Для посмертной судьбы человека образ погребения не имеет значения (не путать погребение с отпеванием). Многие христиане были растерзаны зверьми, растворены в серной кислоте или сожжены. Для Бога это не является препятствием в воссоздании нового человека. Как еще во втором веке сказал Минуций Феликс: «Мы не боимся, как вы думаете, никакого ущерба при любом способе погребения, но придерживаемся старого и лучшего обычая предавать тело земле». Самой кремацией нельзя оказать влияние на человеческую душу. Более важно знать мотив, по которому кремация была совершена.. Если человек сознательно избрал такой путь своему телу после смерти — это значит, что он заранее не желал погребения по христианской традиции. Но если кремация была навязана после кончины, в ней не будет вины умершего.
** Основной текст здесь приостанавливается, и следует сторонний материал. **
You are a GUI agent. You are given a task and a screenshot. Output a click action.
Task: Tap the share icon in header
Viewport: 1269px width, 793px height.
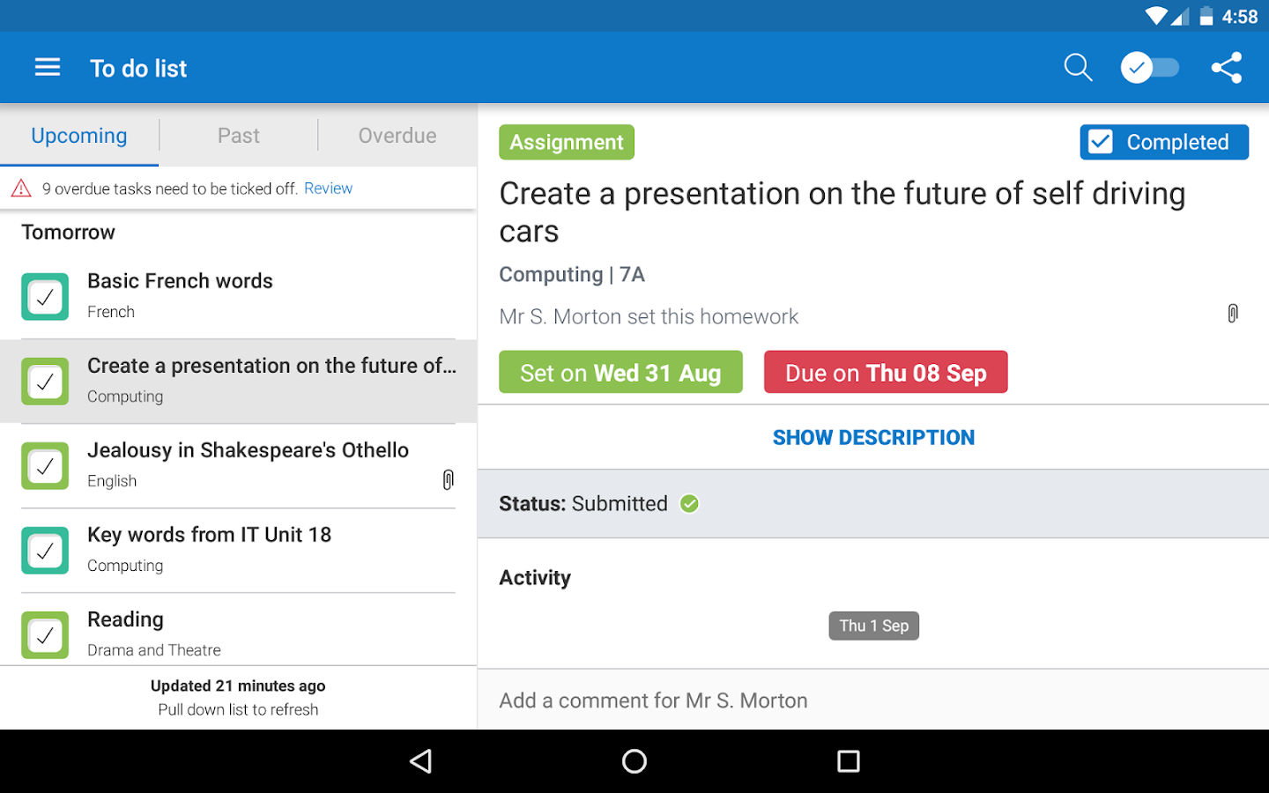click(x=1226, y=68)
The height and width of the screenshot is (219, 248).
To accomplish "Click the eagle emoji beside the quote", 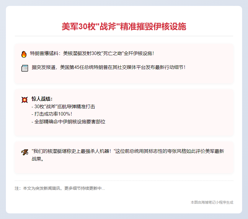I will (25, 152).
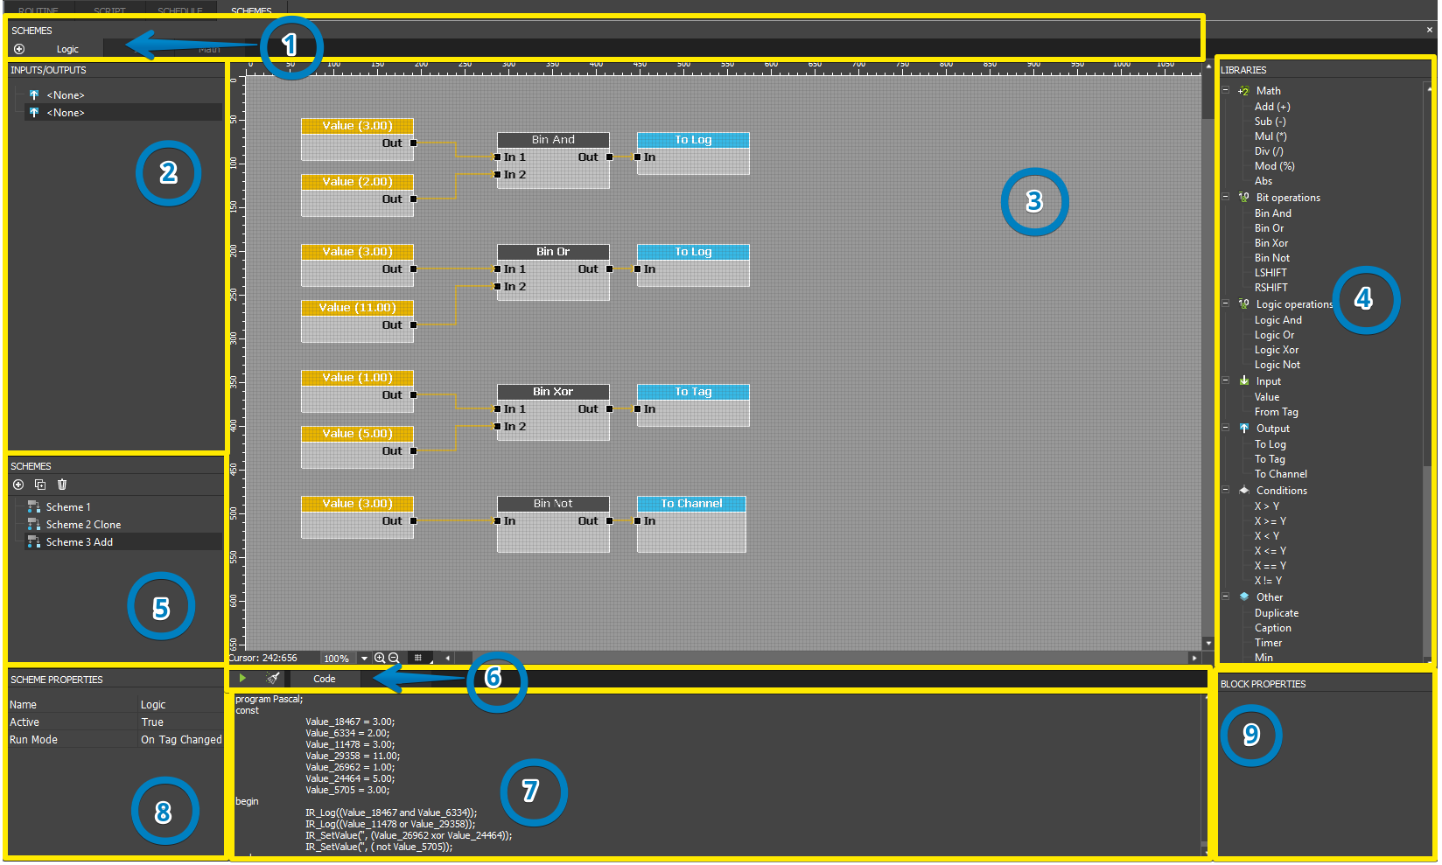Screen dimensions: 1442x865
Task: Delete scheme using the trash icon
Action: [62, 485]
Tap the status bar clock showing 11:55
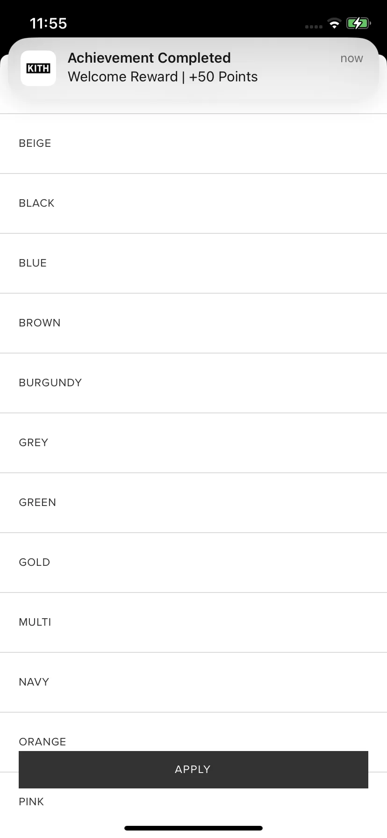Screen dimensions: 387x838 pos(48,23)
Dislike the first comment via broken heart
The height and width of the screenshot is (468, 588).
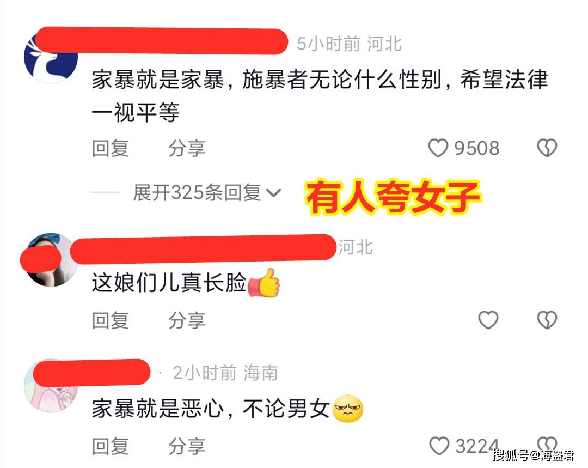tap(547, 148)
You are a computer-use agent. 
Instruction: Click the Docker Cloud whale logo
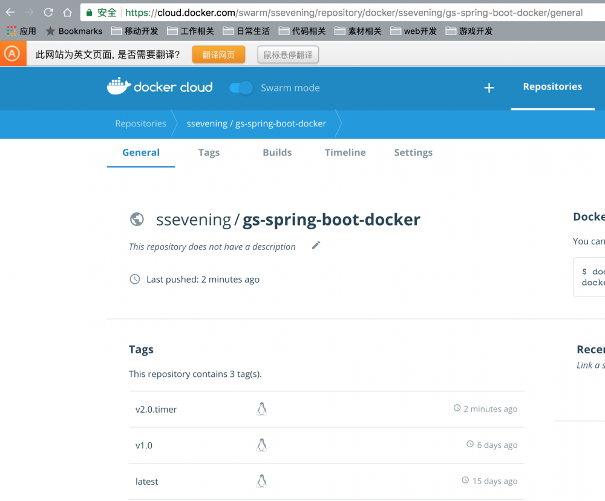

И все же, хотя сожжение не грех, это не значит, что Церковь приветствует данный ритуал. Дело в том, что при сожжении исчезает столь значимая для христианства символика зерна: тело опускают в землю подобно зерну, которое может воскреснуть в новой космической весне.
Кроме того, заключение пепла в колумбарий оставляет человека в каком-то вечном коммунизме. К родственнику нельзя потом прийти один на один, подобно тому, как это можно сделать за обычной кладбищенской оградкой.
Неодобрение Церковью кремации мотивировано не боязнью того, что сожжение повредит погребаемым; просто пастырское сердце видит, что для тех, кто сжигает своих близких, это действие неназидательно: оно всевает в душу скорее отчаяние, нежели надежду.
Достаточно замолить грех — можно с чистой совестью жить дальше?
Да нет в церковном богословии такого термина — «замолить грех». Нет тут математики — сколько молитв надо прочитать для отпущения вот такого-то греха. Но если человек начал такую молитву — это уже хорошо. Значит, он уже осознал нечто как свой грех и уже наметил движение своей воли в сторону, уводящую от этого греха. Это первый шаг. Но это еще не искоренение греха и не заживление его последствий. Болезненное воспоминание о том грехе должно оставаться навсегда. Чистая совесть только у людей с короткой памятью.
Самоубийство — это проявление силы характера или, наоборот, слабости?
Самоубийство — это почти всегда трусость и малодушие. Не случайно Церковь рассматривает его как смертный грех. Это трусость растратчика, который знает, что ему нужно отдавать деньги, а у него их нет; трусость блудника, нагулявшего себе дурные заболевания и стыдящегося обнаружить их перед другими; трусость офицера, бездарно загубившего своих солдат и не решающегося смотреть в глаза их матерям. Однако бывают случаи добровольного ухода из жизни, на которые нельзя смотреть как на смертный грех. Когда человек решается на такое ради сохранения евангельской правды и следования высшим нравственным ценностям. Скажем, свт.Василий Великий описывает самоубийство девушек-девственниц, знавших, что варвары, взявшие их город, будут надругаться над ними и нарушат данные ими обеты. Церковь их считает не самоубийцами, а исповедницами. В некоторых случаях действует и другой нравственный принцип: нет большей любви, как если кто положит душу свою за друзей своих. Чаще всего солдат, который, чтобы исполнить свой воинский долг, в безвыходной ситуации идет на гибель вместе с врагами, не может быть назван самоубийцей. Но, как правило, самоубийство — это малодушие и трусость, и различия здесь, наверное, всем понятны.
Известно, что самоубийц в Церкви не отпевают. Бывают ли некоторые исключения?
Если человек страдал душевным заболеванием, находился в невменяемом состоянии, был, что называется, не в себе, то церковные послабления допускаются. Тогда это уже медицинская проблема, хотя и сопряженная с духовной. Но подходить к этому нужно строго и честно. В таких случаях лучше бы родственникам не доставать ложных справок о психическом нездоровье усопшего самоубийцы для того, чтобы им разрешили отпевание. Если они здесь лукавят, то им нужно знать, что они и его душе пользы не принесут, и своим душам сильно повредят.